The transcriptional enhanced associate domain (TEAD) is a transcription factor. In mammals, TEAD has four different isoforms namely TEAD1 (TEF-1/NTEF), TEAD2 (TEF-4/ETF), TEAD3 (TEF-5/ETFR-1), and TEAD4 (TEF-3/ETFR-2/FR-19). And there is a high degree of homology and expression pattern between TEAD1-4. The TEAD families regulate cell growth, proliferation, and tissue homeostasis via their transcriptional target genes. In addition, the transcriptional output of TEAD plays an important role in tumor progression, metastasis, cancer metabolism, and immunity. Therefore, TEAD is an important target for the treatment of human diseases including cancer and cardiovascular diseases.
TEAD coordinates with various signal transduction pathways, including Hippo, Wnt, TGFβ, and EGFR pathways. But so far, TEAD is a key transcription factor of the Hippo pathway. Because in the Hippo pathway, TEAD is activated by forming a complex with YAP1 or transcriptional coactivator with PDZ-binding motif (TAZ). Accordingly, the YAP1/TAZ-TEAD complex is a novel therapeutic target for cancer treatment. Moreover, the YAP1/TAZ-TEAD complex is also an effective therapeutic target for malignant pleural mesothelioma (MPM).
K-975 is a potent, selective and orally active TEAD inhibitor.

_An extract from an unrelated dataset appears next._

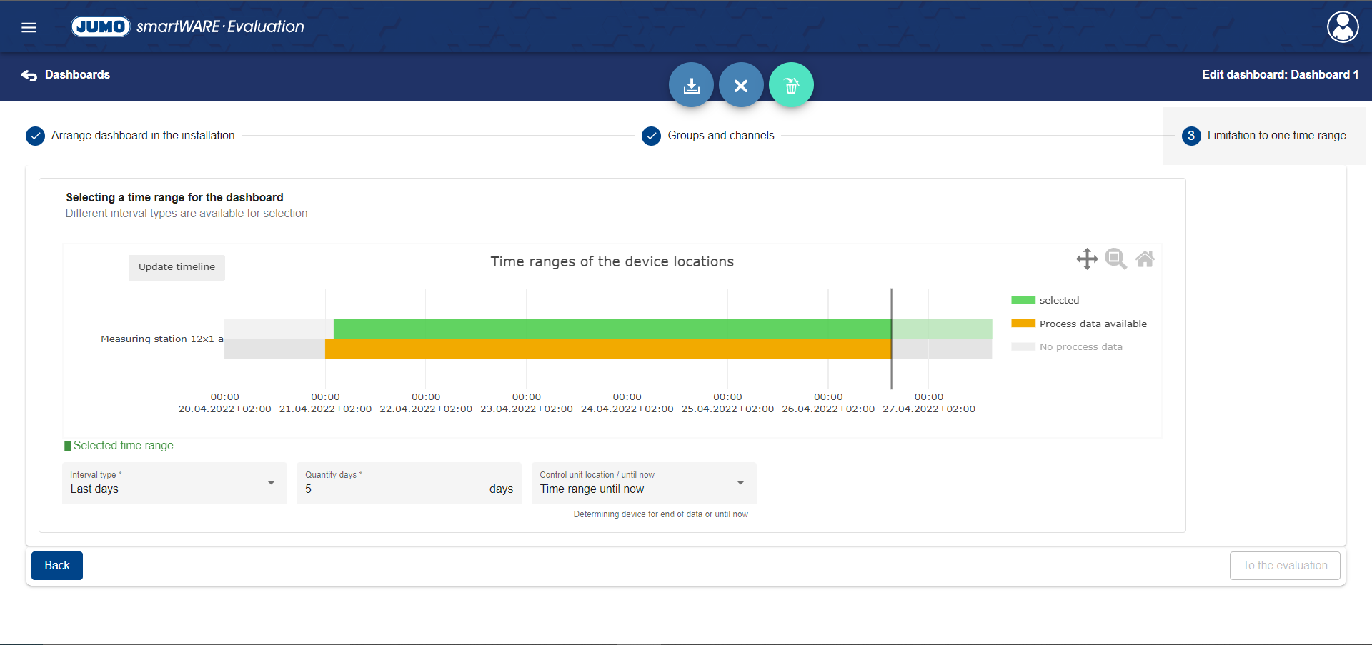
Task: Click the save dashboard download icon
Action: [691, 85]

K-975 effectively inhibits the protein-protein interactions between YAP1/TAZ and TEAD. And K-975 covalently binds to Cys359 located in the palmitate-binding pocket of TEAD. More importantly, K-975 exhibits antitumor activity in human MPM cell lines. K-975 strongly inhibits the reporter activity in NCI-H661/CTGF-Luc cells, but does not inhibit the reporter activity in NCI-H661/NRF2-Luc cells. In NCI-H226 cells, K-975 decreases the expressions of CTGF, IGFBP3, and NPPB mRNAs, and increases the expression of FBXO32 mRNA. Furthermore, K-975 potently inhibits the proliferation of NF2-non-expressing MPM cell lines. K-975 also strongly inhibits the proliferation of MSTO-211H cells, an NF2-expressing cell line.
To sum up, K-975 is a potent and orally active pan-TEAD inhibitor. K-975 shows anti-tumor effects by inhibiting YAP1/TAZ-TEAD signaling in SCID mice.